Over the last 10 years, Angelina and I have been asked many times "what's the secret to your amazing relationship". Truthfully, I've never been able to completely put my finger on it.(no pun intended) We look at so many of our single friends, who truly have so much to offer, and wonder "why is relationship so hard for so many?" One thing that works for us is something that we rarely see in other couples and most singles are not willing to give it to a mate. We have surrendered to each other's emotional and sexual desires and needs. That means when one of us desires emotional presence or sex, we are available. We may not be that into it. We may be tired. We may be shut down. We may be busy. We may be resentful. We may be angry. We may be whatever, but we realized in the beginning that we were committing to be each other's ultimate source for emotional and sexual fulfillment and with that came a huge responsibility to be there for each other in that way unconditionally. There has never been a time that one of us gave in to the other where it has not been effective in creating and maintaining intimacy and connectedness. So often we see couples where one holds back sex or emotional intimacy as a power tool and it creates resentment. We heard it said years ago that when you do something for your partner when you're "not into it" or it doesn't feel fair, then it's a love gift and we all know that Love Is A Boomerang and when you give it away, it comes right back. Would you rather be right or happy? It's time for us all to "take one for the team". When did the word "sacrifice" become so dirty? This may sound "codependent" to some. Well, if that's what it is called when lovers take care of each other and serve each other, we're ok with that. We prefer to think of it as "effective, conscious, romantic love". Or "love with a happy ending" pun intended.

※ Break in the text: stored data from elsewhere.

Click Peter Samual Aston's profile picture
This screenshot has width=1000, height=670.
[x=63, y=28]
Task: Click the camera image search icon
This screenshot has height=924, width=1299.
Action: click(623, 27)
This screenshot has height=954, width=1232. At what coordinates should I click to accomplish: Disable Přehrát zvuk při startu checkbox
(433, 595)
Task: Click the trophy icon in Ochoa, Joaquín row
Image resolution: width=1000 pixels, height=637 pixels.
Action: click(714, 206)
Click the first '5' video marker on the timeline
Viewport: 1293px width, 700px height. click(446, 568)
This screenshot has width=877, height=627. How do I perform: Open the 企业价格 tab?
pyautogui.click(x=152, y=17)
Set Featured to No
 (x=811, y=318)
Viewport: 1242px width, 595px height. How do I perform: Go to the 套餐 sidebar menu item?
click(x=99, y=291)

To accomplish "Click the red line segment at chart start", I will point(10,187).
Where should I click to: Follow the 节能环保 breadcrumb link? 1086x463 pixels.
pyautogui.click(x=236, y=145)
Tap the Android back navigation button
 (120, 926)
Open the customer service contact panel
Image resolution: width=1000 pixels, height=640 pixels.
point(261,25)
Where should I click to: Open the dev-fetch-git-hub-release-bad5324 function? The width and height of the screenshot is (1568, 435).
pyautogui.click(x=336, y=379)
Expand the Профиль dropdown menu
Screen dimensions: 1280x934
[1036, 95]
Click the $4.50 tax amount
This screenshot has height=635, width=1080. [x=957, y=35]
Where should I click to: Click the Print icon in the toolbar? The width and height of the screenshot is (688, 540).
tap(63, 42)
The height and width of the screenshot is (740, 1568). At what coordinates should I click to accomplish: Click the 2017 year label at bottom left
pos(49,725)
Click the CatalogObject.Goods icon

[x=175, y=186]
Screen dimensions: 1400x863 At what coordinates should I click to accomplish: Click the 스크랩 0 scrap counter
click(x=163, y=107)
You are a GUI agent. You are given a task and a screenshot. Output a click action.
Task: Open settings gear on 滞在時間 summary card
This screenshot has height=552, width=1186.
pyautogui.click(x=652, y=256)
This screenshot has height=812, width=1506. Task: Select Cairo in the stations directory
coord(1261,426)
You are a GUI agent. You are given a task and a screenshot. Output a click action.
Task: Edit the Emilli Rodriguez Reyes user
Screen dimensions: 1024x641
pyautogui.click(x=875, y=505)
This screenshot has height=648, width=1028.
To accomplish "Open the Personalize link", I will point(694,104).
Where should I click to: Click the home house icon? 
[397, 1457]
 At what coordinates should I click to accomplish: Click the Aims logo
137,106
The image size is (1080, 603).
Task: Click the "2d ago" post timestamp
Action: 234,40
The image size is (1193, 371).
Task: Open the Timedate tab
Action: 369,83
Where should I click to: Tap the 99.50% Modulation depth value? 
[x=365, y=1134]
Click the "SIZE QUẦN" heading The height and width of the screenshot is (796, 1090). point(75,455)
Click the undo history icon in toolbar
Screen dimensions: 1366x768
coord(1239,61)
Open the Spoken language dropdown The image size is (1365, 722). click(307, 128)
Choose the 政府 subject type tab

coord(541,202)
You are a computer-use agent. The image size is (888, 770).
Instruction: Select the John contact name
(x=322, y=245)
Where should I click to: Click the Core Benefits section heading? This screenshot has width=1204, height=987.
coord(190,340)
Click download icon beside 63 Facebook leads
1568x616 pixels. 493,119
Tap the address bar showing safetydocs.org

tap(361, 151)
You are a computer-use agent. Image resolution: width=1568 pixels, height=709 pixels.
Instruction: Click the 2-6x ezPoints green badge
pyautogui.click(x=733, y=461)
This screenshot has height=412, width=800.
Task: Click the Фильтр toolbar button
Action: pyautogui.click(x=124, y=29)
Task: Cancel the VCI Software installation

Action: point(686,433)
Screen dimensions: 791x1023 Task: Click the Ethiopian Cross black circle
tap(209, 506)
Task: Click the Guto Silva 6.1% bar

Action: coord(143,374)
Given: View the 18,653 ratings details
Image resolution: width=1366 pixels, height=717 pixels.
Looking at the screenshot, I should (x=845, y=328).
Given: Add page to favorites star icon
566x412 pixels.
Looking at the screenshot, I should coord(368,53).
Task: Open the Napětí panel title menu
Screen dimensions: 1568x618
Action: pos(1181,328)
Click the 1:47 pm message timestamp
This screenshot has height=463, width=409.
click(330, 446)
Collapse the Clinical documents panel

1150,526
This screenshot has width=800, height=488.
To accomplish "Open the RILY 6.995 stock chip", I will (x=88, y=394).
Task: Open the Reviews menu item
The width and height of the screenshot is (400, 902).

CAUTION: The moment that any of this becomes a demanded expectation, it loses the "unconditional" surrender and becomes a set up for disappointment. Also, if either of us give in to the other in order to receive something in return, it is no longer unconditionally loving.
Here's a bonus. Often when one of us is not in the mood for sex but we make ourselves available to the other, we end up getting in the mood and it's a beautiful thang!
WARNING: This is intended for mature, committed relationships. This does not apply to abusive situations and/or sexual fantasy.